Ayo S dicoba! Misalnya saya belum kenal dengan S. Coba berkenalan dengan
saya!
Ya bagus sekali! Coba sekali lagi. Bagus sekali
Setelah S berkenalan dengan orang tersebut S bisa melanjutkan percakapan
tentang hal-hal yang menyenangkan S bicarakan. Misalnya tentang cuaca, tentang
hobi, tentang keluarga, pekerjaan dan sebagainya.

Terminasi:
Bagaimana perasaan S setelah kita latihan berkenalan?

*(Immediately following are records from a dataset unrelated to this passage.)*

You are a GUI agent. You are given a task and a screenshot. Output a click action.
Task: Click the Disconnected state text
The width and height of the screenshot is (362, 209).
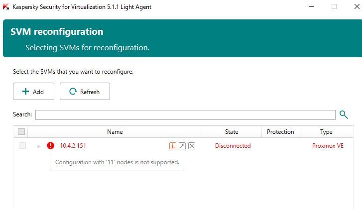233,146
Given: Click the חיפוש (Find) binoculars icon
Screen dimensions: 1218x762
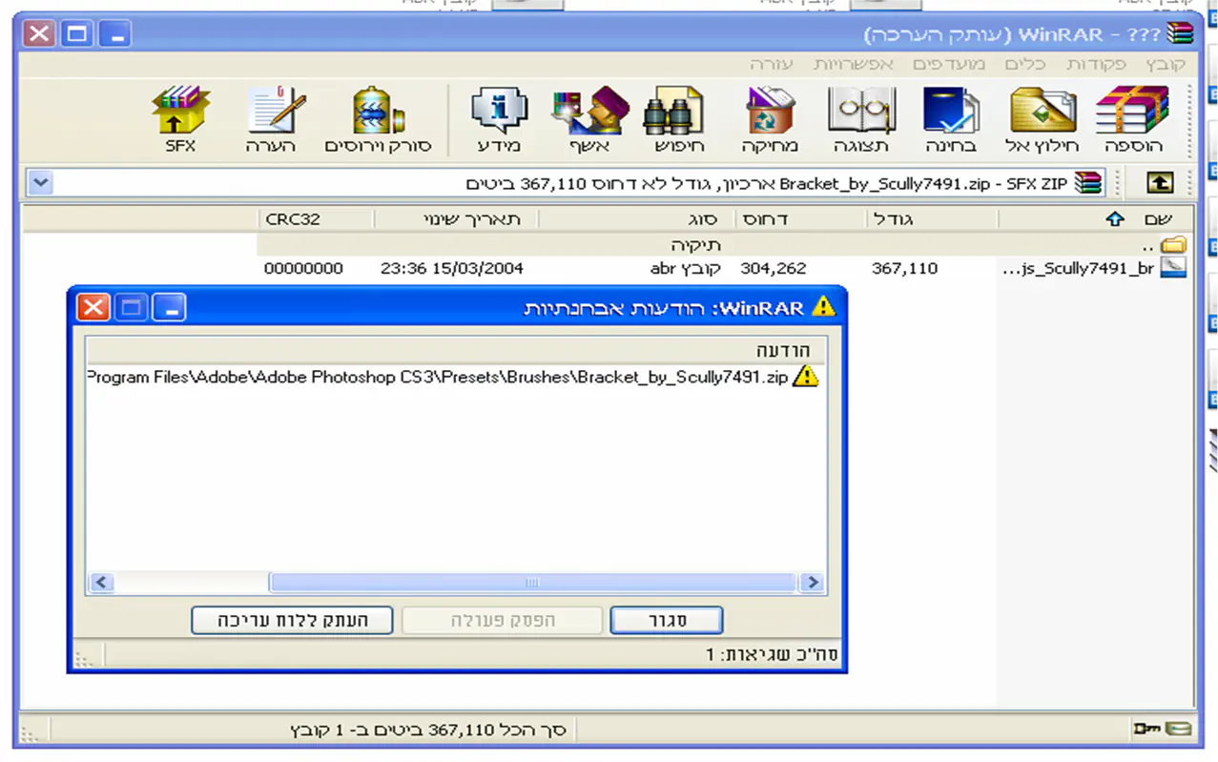Looking at the screenshot, I should (678, 118).
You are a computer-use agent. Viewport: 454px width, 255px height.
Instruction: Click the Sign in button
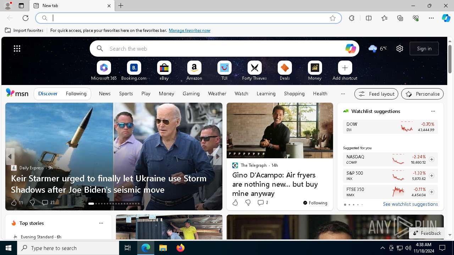pos(424,49)
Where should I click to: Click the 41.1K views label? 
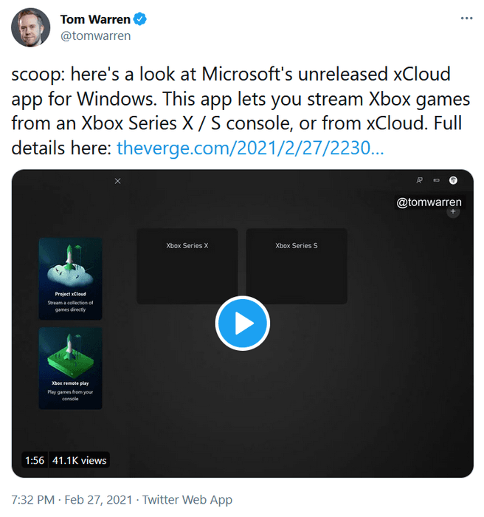coord(80,460)
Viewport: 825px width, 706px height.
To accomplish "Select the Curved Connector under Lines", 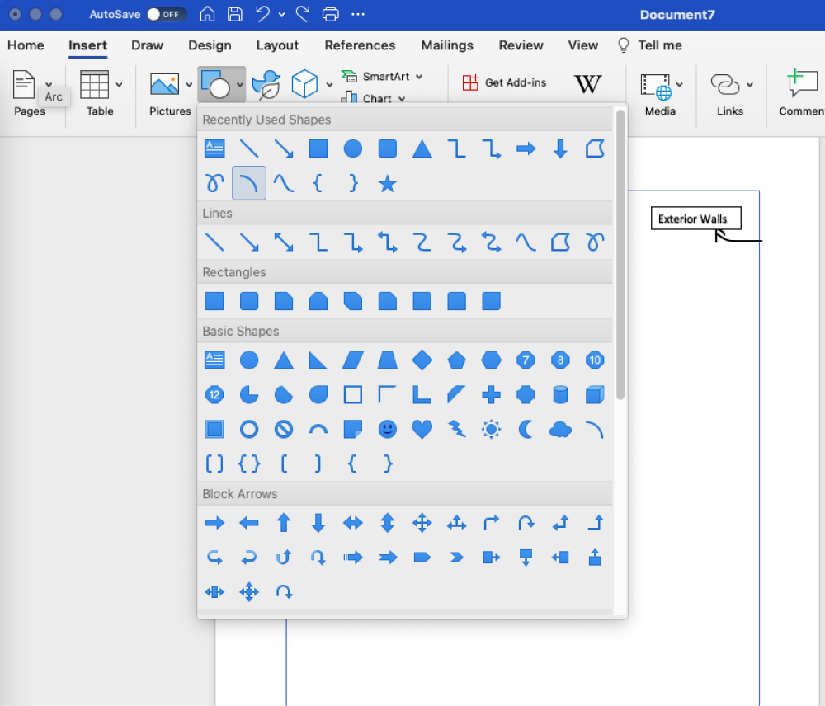I will click(x=422, y=242).
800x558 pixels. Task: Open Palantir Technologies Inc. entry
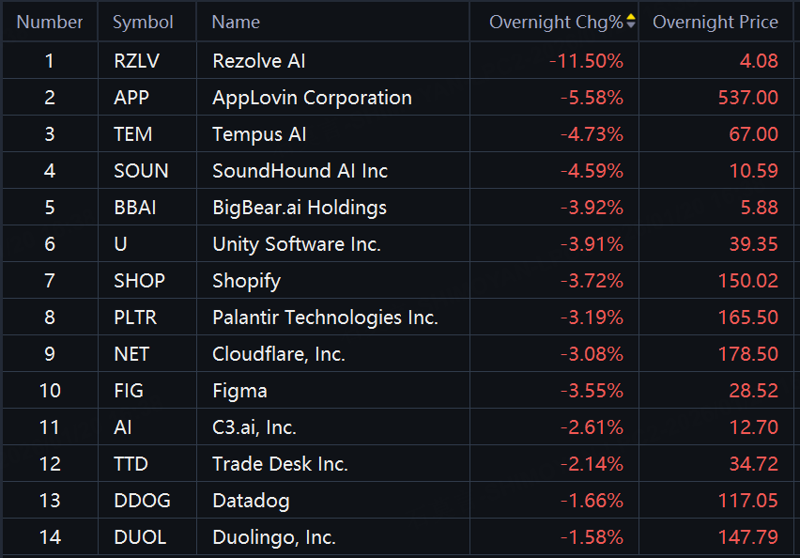(325, 318)
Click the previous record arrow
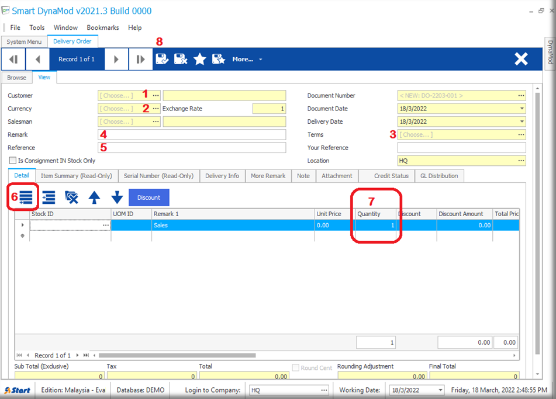Screen dimensions: 556x399 [38, 59]
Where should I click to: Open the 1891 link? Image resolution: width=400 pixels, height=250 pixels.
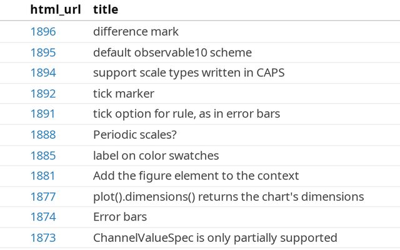(43, 114)
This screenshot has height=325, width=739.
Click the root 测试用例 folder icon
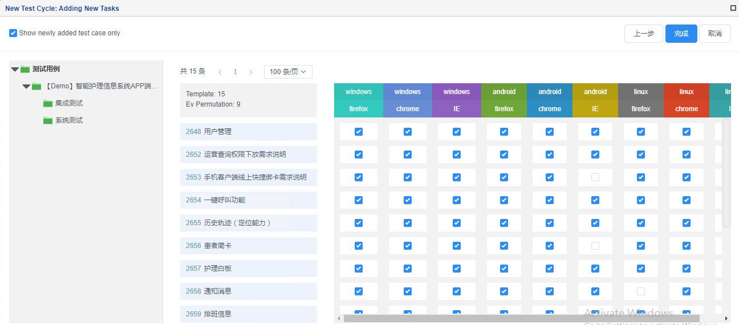tap(25, 69)
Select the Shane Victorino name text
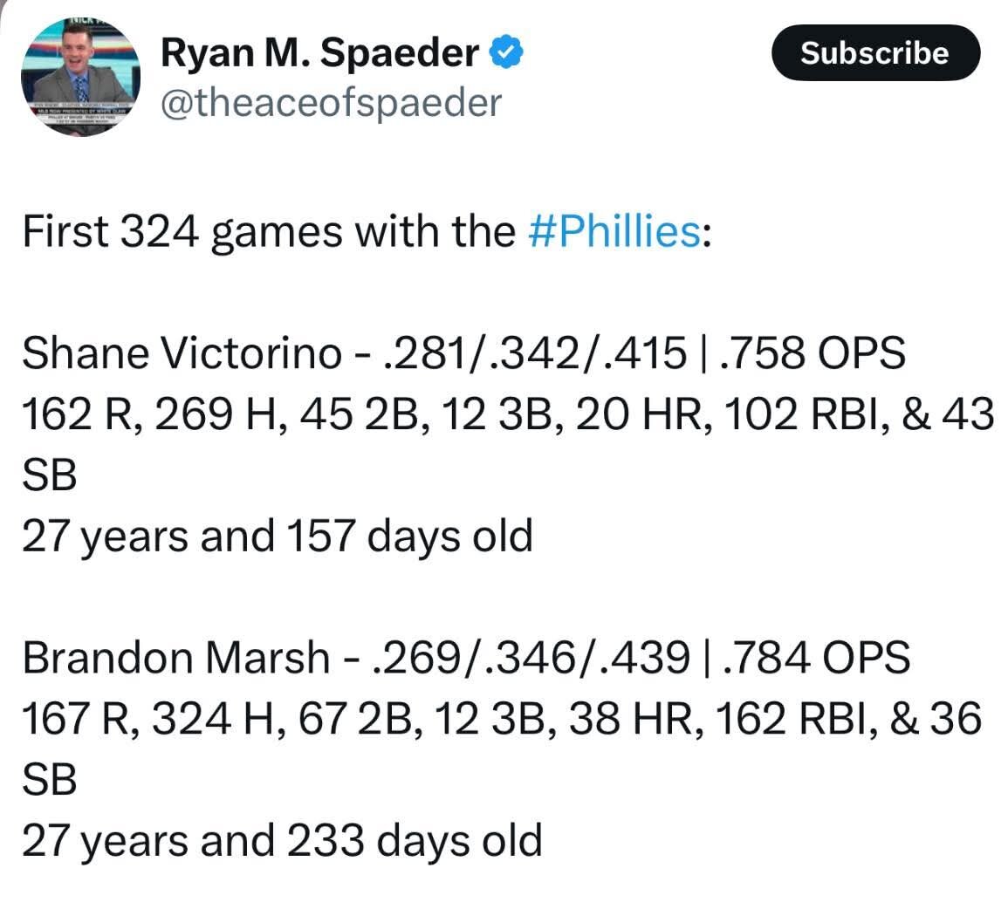 coord(182,353)
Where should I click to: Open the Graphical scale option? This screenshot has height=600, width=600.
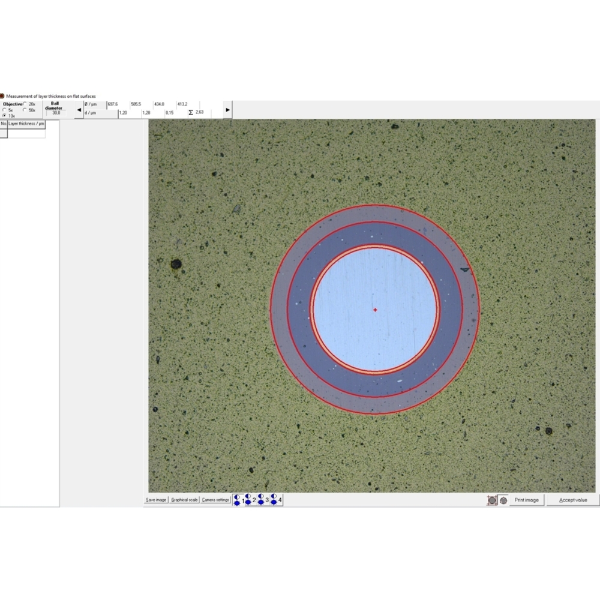tap(184, 500)
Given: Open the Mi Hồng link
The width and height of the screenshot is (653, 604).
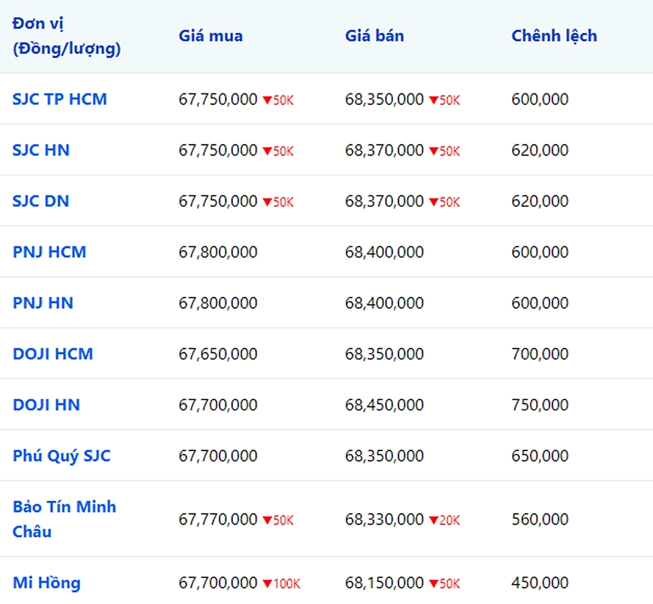Looking at the screenshot, I should click(x=46, y=583).
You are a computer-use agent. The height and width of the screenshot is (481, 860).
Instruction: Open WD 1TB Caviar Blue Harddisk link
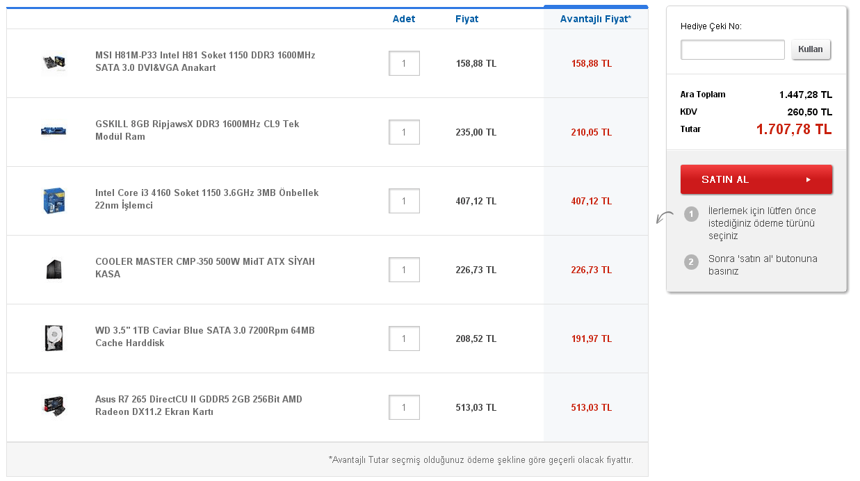click(204, 336)
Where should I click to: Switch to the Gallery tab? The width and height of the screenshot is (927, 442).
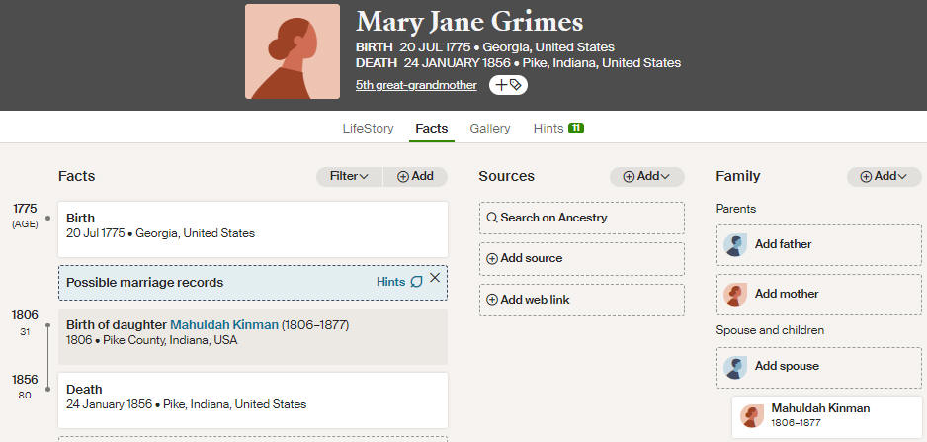(x=490, y=129)
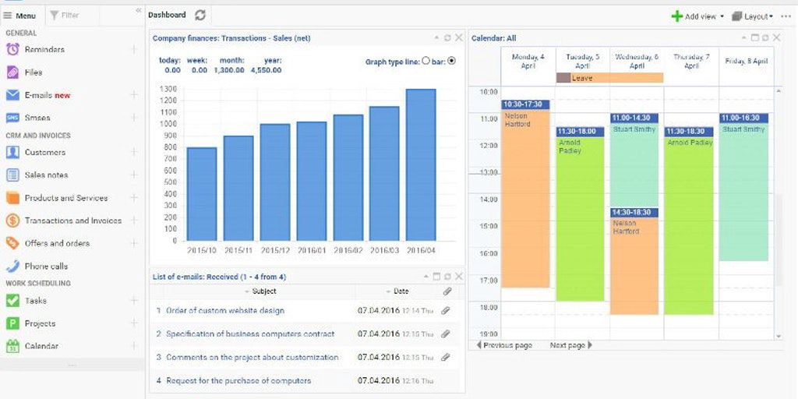798x399 pixels.
Task: Click the Transactions and Invoices dollar icon
Action: [x=12, y=221]
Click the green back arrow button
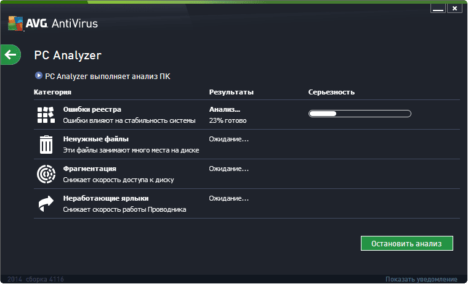468x284 pixels. [10, 55]
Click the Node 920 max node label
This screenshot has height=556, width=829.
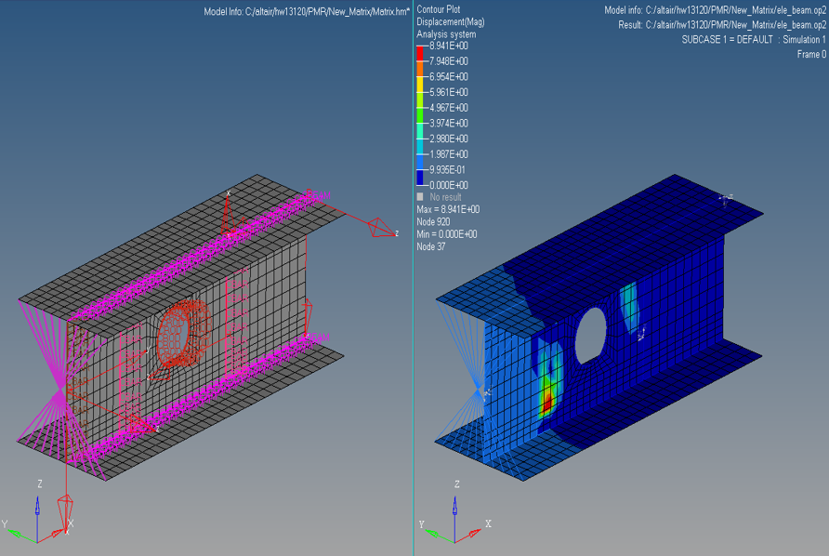coord(433,222)
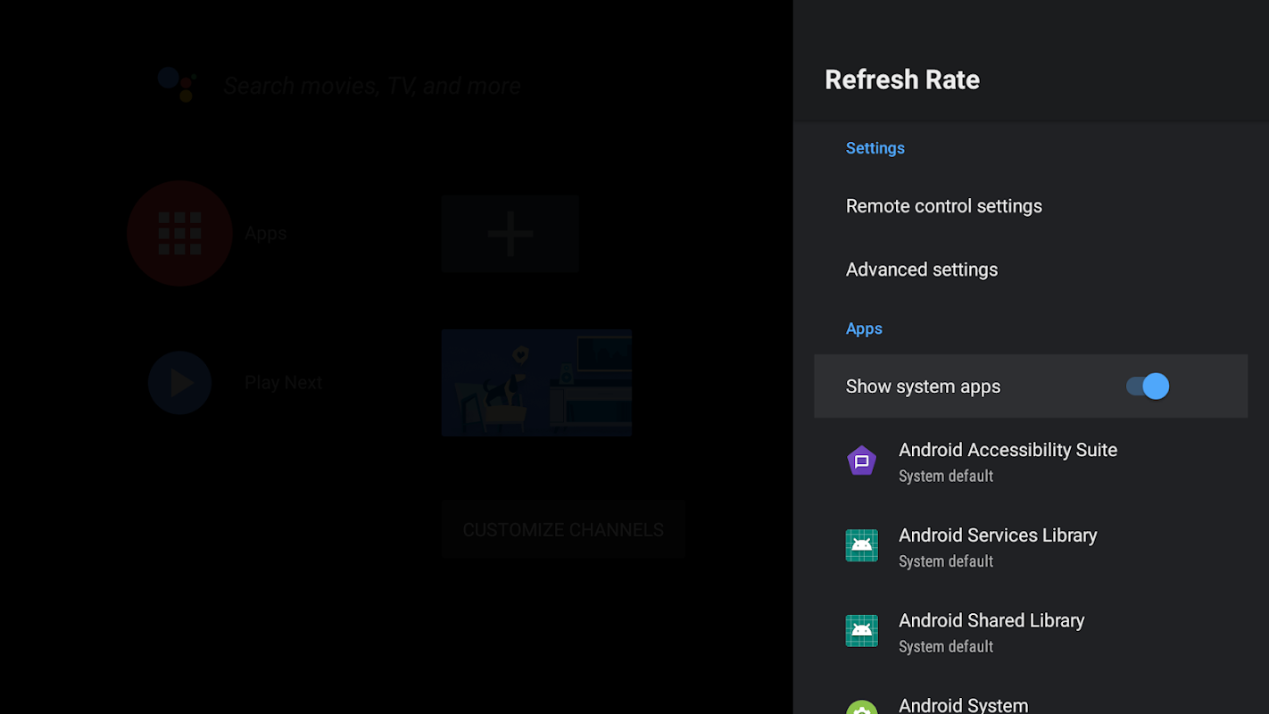Image resolution: width=1269 pixels, height=714 pixels.
Task: Click the Android Services Library icon
Action: coord(861,545)
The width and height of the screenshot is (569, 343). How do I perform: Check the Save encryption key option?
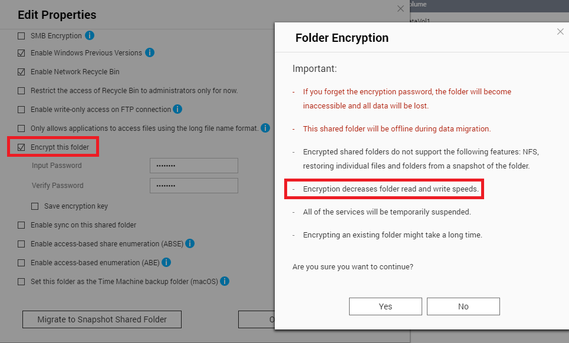tap(35, 206)
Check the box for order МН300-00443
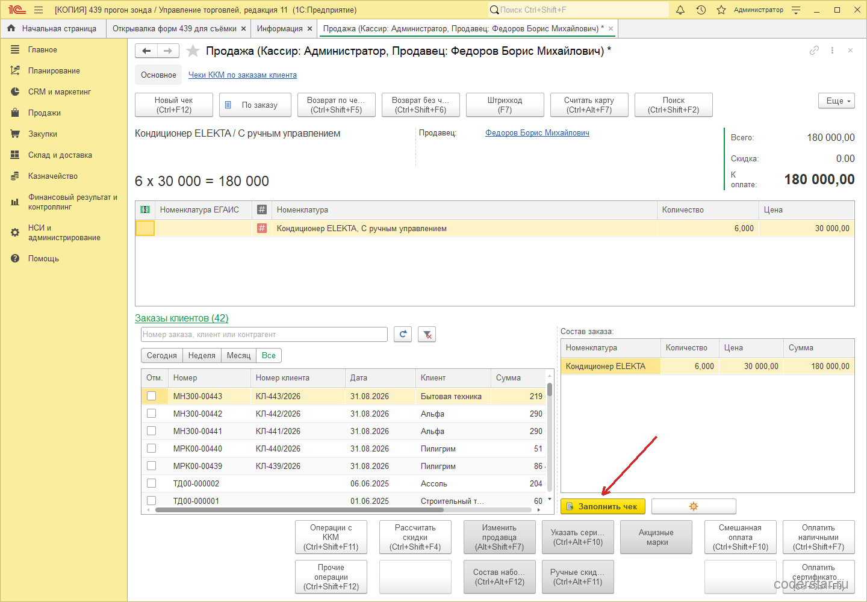Image resolution: width=867 pixels, height=602 pixels. tap(152, 396)
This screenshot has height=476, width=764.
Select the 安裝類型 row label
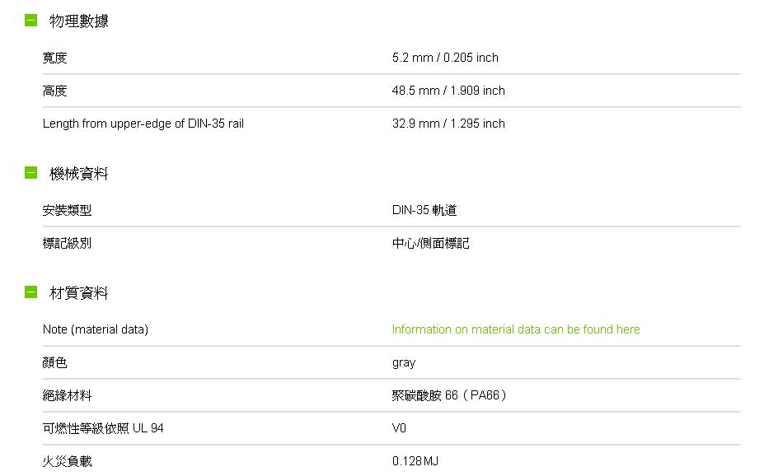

S tadi sudah mempraktekkan cara berkenalan dengan baik sekali
Selanjutnya S dapat mengingat-ingat apa yang kita pelajari tadi selama saya tidak
ada. Sehingga S lebih siap untuk berkenalan dengan orang lain. S mau praktekkan
ke pasien lain. Mau jam berapa mencobanya. Mari kita masukkan pada jadwal
kegiatan hariannya.
Besok pagi jam 10 saya akan datang kesini untuk mengajak S berkenalan dengan
teman saya, perawat N. Bagaimana, S mau kan?
Baiklah, sampai jumpa.

Daftar Pustaka
Budi Anna Keliat. 2009. Model praktik keperawatan professional jiwa. Jakarta.
ECG
Yosep Iyus. 2007. Keperawatan Jiwa. Jakarta : ECG
Kusumawati, Farida dan Yudi Hartono. 2012. Buku Ajar Keperawatan Jiwa.